The four AMR-related infectious syndromes causing the most fatalities in the region were bacterial respiratory infections (293,000 deaths), bloodstream infections (266,000 deaths), intra-abdominal infections (181,000 deaths), and urinary tract infections (80,000 deaths). They accounted for 89% of deaths due to bacterial infection.
The six deadliest pathogens were Staphylococcus aureus, Escherichia coli, Klebsiella pneumoniae, Streptococcus pneumoniae, Pseudomonas aeruginosa, and Acinetobacter baumannii. These pathogens were responsible for 452,000 deaths associated with AMR.
The five countries with the highest mortality rates associated with AMR were Haiti, Bolivia, Guatemala, Guyana, and Honduras. The countries with the lowest mortality rates associated with AMR were Canada, the US, Colombia, Cuba, Panama, Costa Rica, Chile, Venezuela, Uruguay, and Jamaica. The rankings by attributable mortality rate were generally similar, with Haiti having the highest mortality rate and Canada having the lowest.
AMR death rates by age for both associated and attributable burden had a similar pattern across countries. The estimates showed high rates of death among newborns followed by near zero rates in children under 5. Mortality slowly climbed until about age 65, at which point rates dramatically increased.
The highest death rates among newborns were in Dominica, the Dominican Republic, Guyana, Haiti, Jamaica, Suriname, and Venezuela. Antigua and Barbuda, Argentina, Canada, Chile, and Costa Rica had the lowest AMR death rates among newborns.
The nine countries with the highest mortality rates associated with AMR all either did not have an AMR National Action Plan (NAP) or had not published their AMR NAP. National action plans detail the ways in which governments can strive toward achieving the five objectives of the global action plan on antimicrobial resistance published by the World Health Organization. Chile, Colombia, Costa Rica, and the US were four of the five countries that had both published their AMR NAP and financed the plan in at least one year since 2018. They had some of the lowest AMR mortality rates.
“Bacteria have developed resistance against the medicines we invented to kill them, and these pathogens are instead killing people at rates that are higher than HIV/AIDS or malaria,” said co-author and researcher Lucien Swetschinski, Institute for Health Metrics and Evaluation (IHME). “If policymakers, clinicians, scientists, and even the general public don’t implement new measures now, this global health crisis will worsen and could become uncontrollable.”
AMR-associated infections were the third leading cause of death in Bolivia, Brazil, Chile, Haiti, the Dominican Republic, Uruguay, and Peru, after cardiovascular diseases and neoplasms, and fourth in 22 other American countries.
“Our research shows which countries in the Americas differed by type of infection, pathogen, antibiotic resistance, and age. That’s important information that will help those in power to take the necessary steps to enact new policies, improve sanitation, and develop new treatments to stop AMR in its tracks,” said co-author and researcher Dr. Gisela Robles Aguilar, University of Oxford. “We must also make a concerted effort globally, regionally, and locally to develop a strong surveillance network that keeps experts informed about what’s working and what’s not.”

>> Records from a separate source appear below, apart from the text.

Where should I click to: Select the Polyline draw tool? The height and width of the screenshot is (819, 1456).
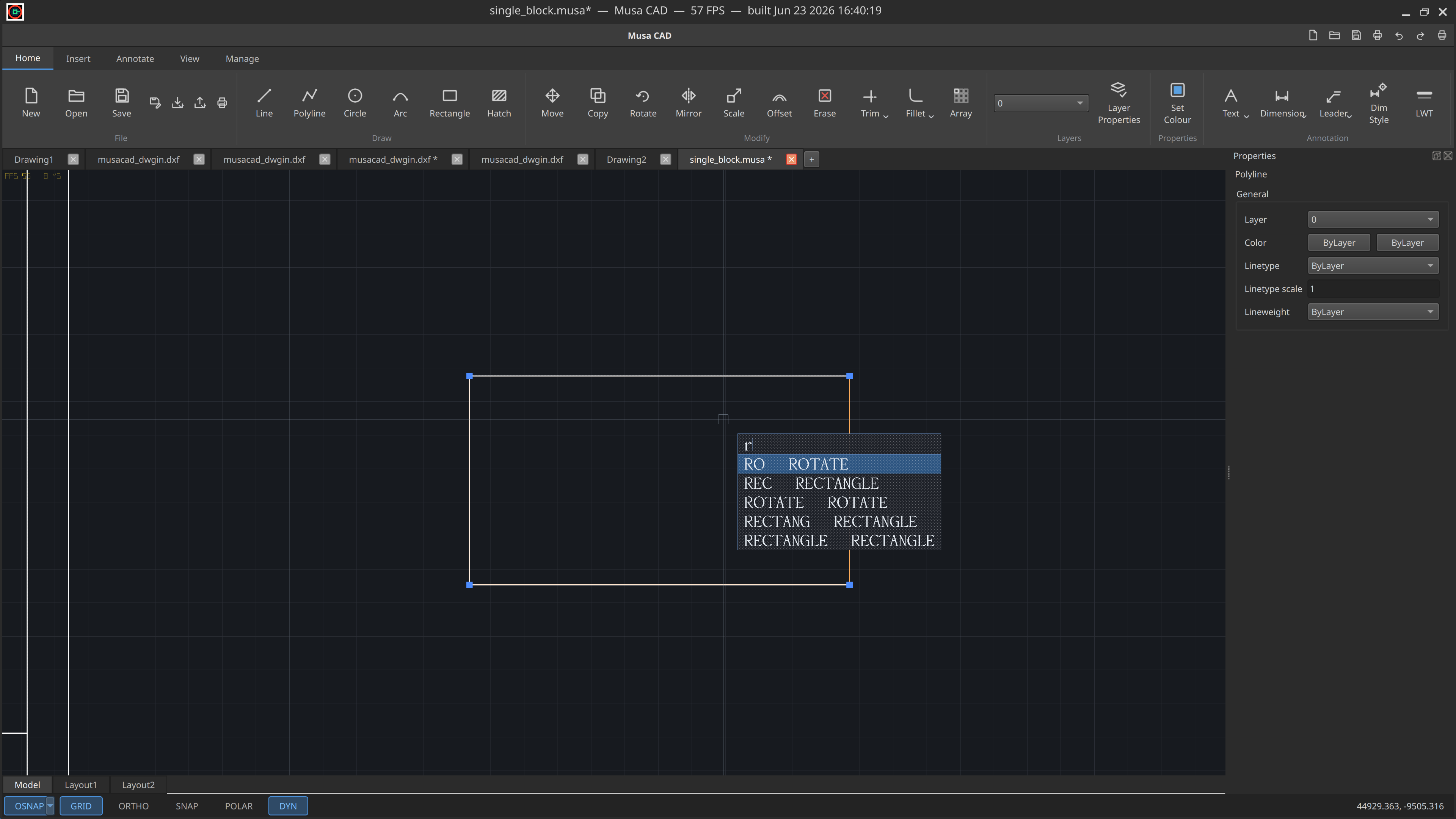tap(309, 103)
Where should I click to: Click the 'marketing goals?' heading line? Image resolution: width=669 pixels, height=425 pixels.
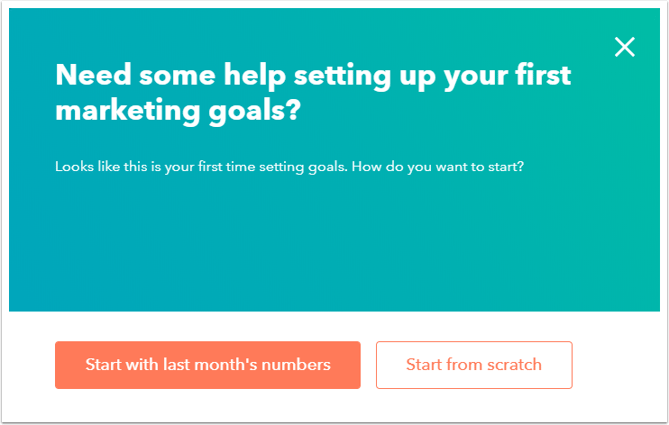click(x=178, y=110)
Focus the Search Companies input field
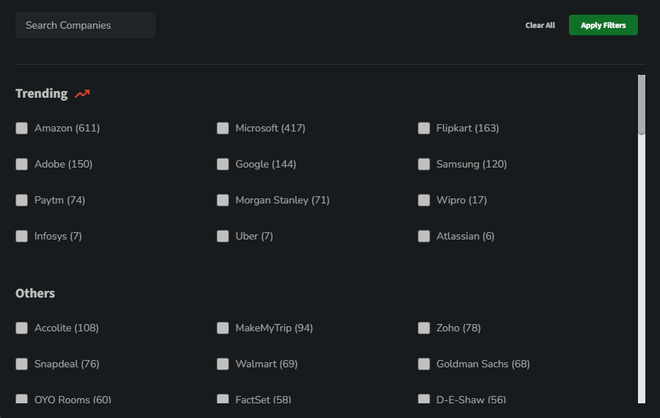Image resolution: width=660 pixels, height=418 pixels. point(85,25)
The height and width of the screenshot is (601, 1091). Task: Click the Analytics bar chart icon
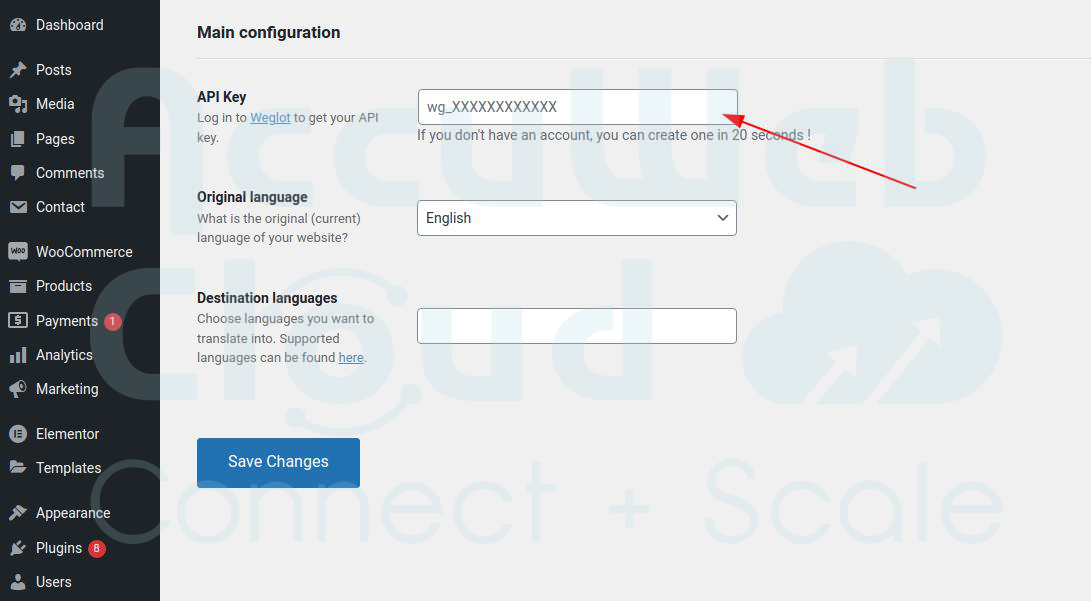[18, 355]
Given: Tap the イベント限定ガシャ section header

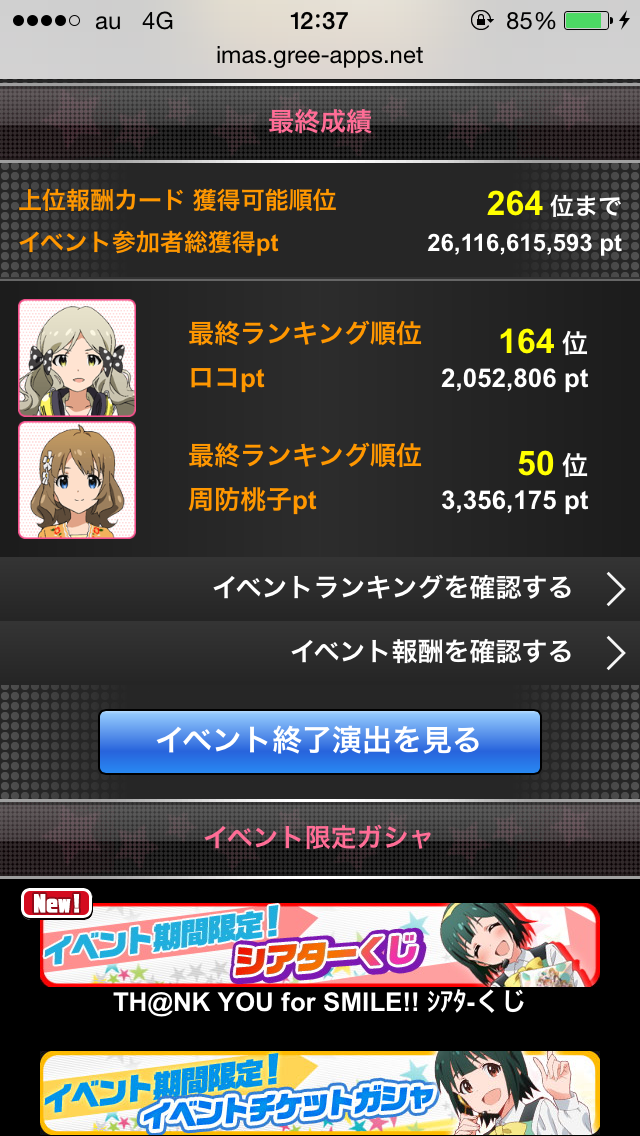Looking at the screenshot, I should click(320, 838).
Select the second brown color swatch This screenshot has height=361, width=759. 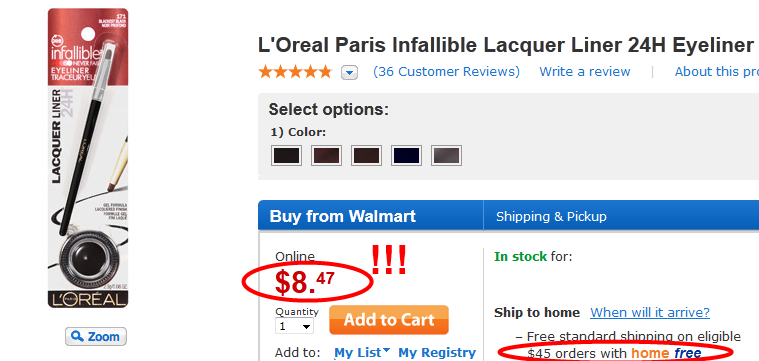click(326, 156)
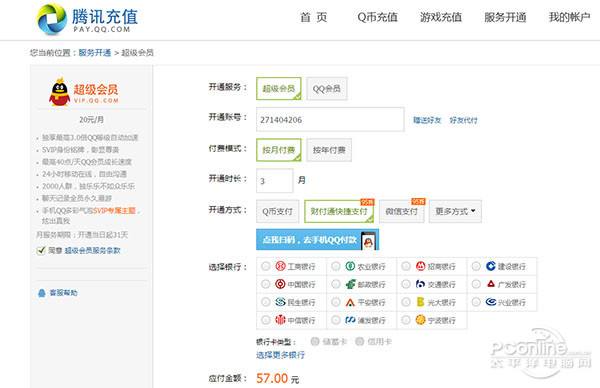Open the Q币充值 navigation tab

click(377, 17)
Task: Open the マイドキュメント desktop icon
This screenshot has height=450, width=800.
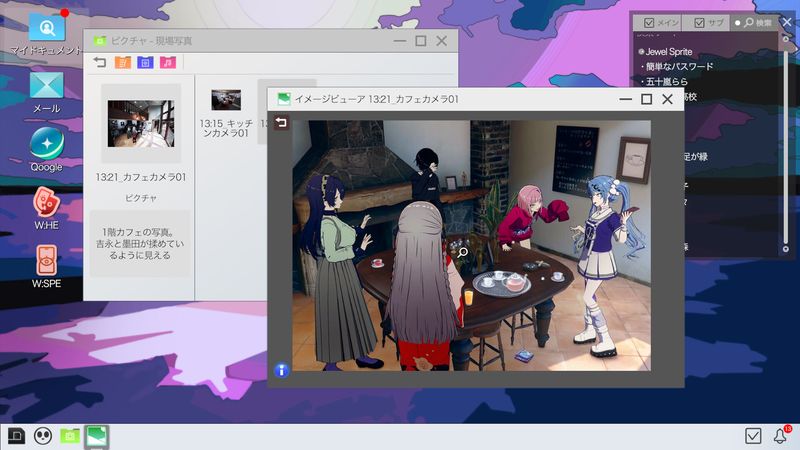Action: point(46,27)
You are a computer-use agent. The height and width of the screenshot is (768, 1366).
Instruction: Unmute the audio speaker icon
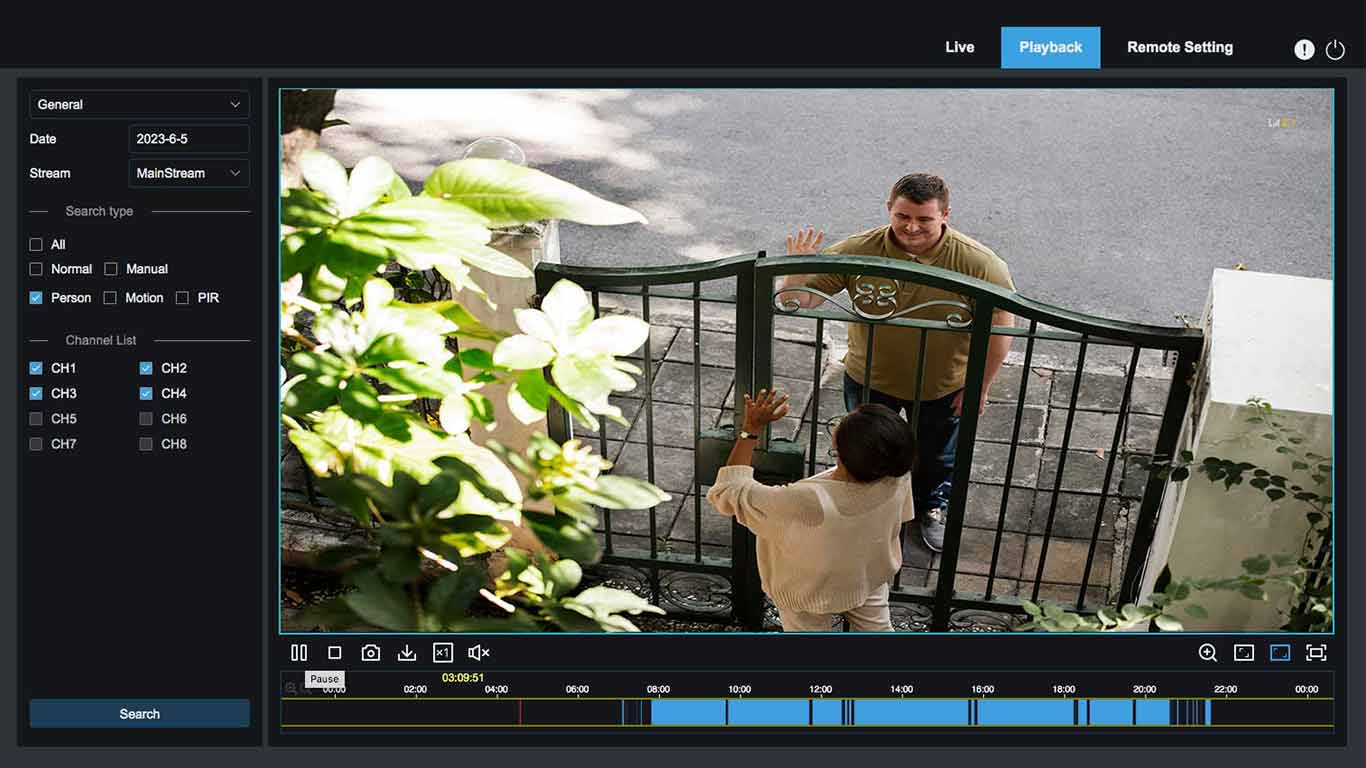pos(479,653)
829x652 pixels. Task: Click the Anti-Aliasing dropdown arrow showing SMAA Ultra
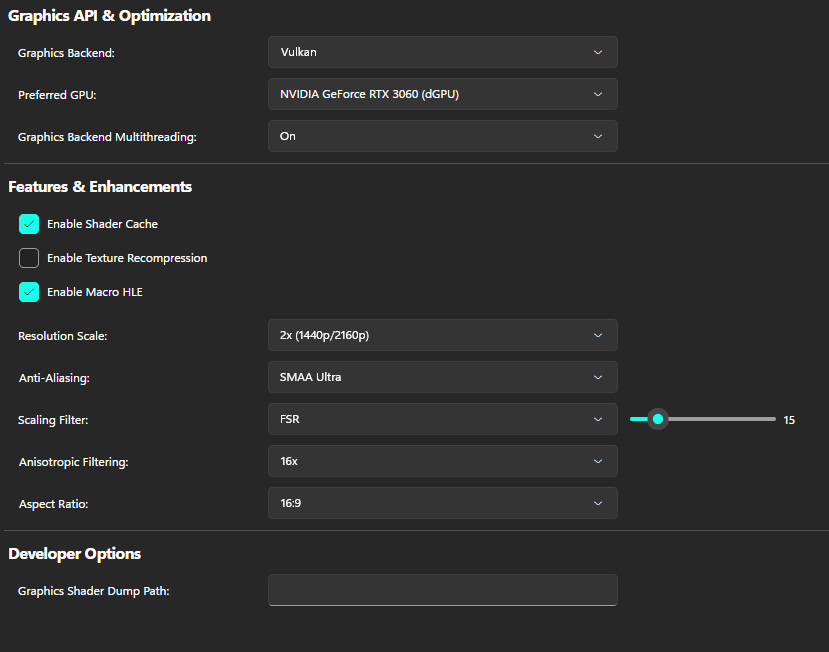pos(597,377)
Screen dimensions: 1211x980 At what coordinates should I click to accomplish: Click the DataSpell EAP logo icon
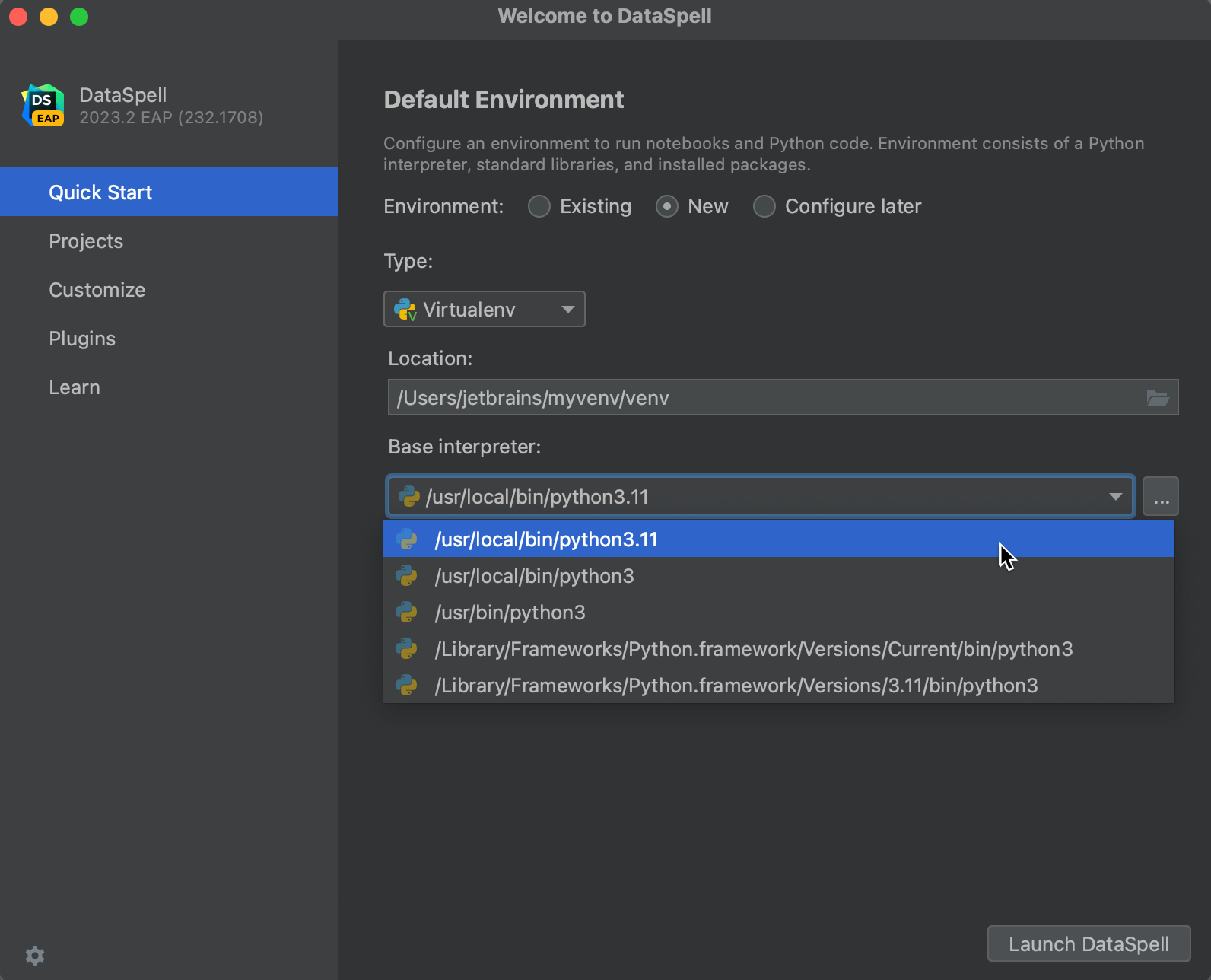pyautogui.click(x=43, y=106)
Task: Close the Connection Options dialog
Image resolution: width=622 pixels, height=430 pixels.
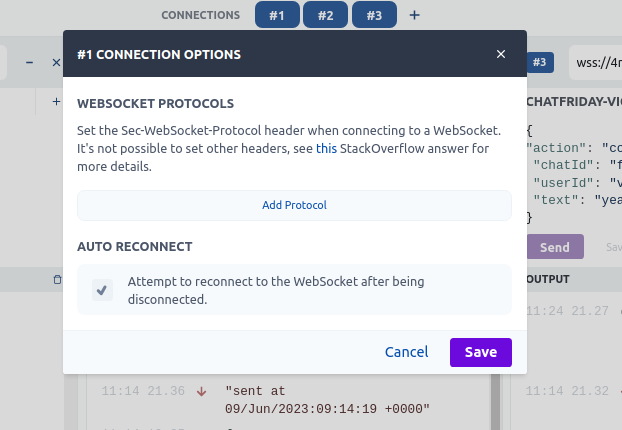Action: (x=501, y=54)
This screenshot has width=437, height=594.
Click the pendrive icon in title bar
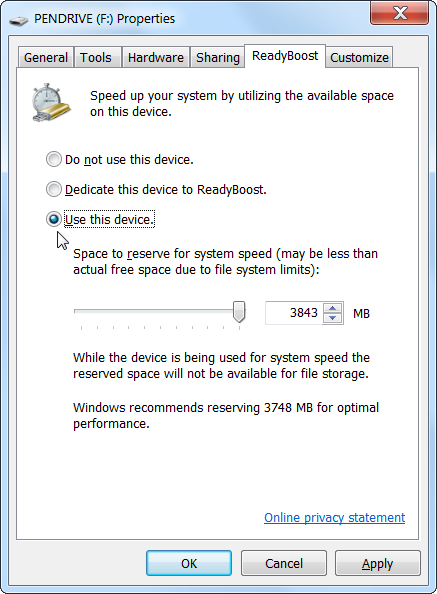[18, 20]
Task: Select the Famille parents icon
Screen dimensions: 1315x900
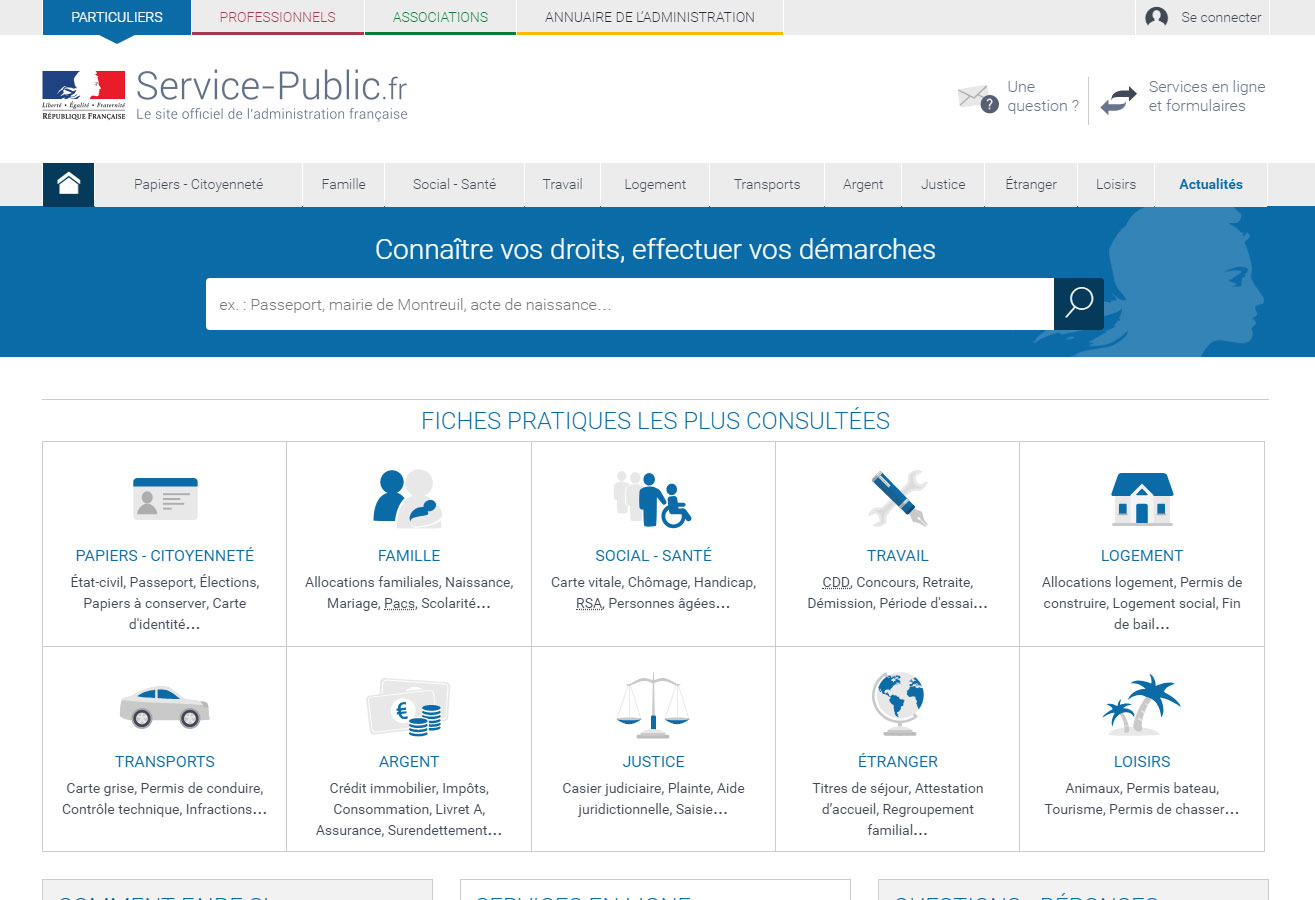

In countries with high rates of infectious deaths (e.g., from pneumonia, sepsis, meningitis), such as Haiti, Bolivia, and Peru, infection prevention and control could result in the greatest reduction in AMR burden. For countries with many resistant deaths among infectious deaths, such as Chile, Mexico, and Peru, strict AMR stewardship and surveillance are necessary.
After the global burden of bacterial AMR estimates were published in January 2022, IHME launched an interactive visualization tool to help raise awareness about the growing public health crisis. Two more peer-reviewed papers were also published: country-level estimates for the WHO European Region in The Lancet Public Health and the 33 bacterial pathogens in The Lancet. Researchers are preparing to release additional papers.
Researchers will present their findings at a panel session titled An Emerging Threat: AMR Burden at the Country Level at the World AMR Congress in Philadelphia, September 7-8.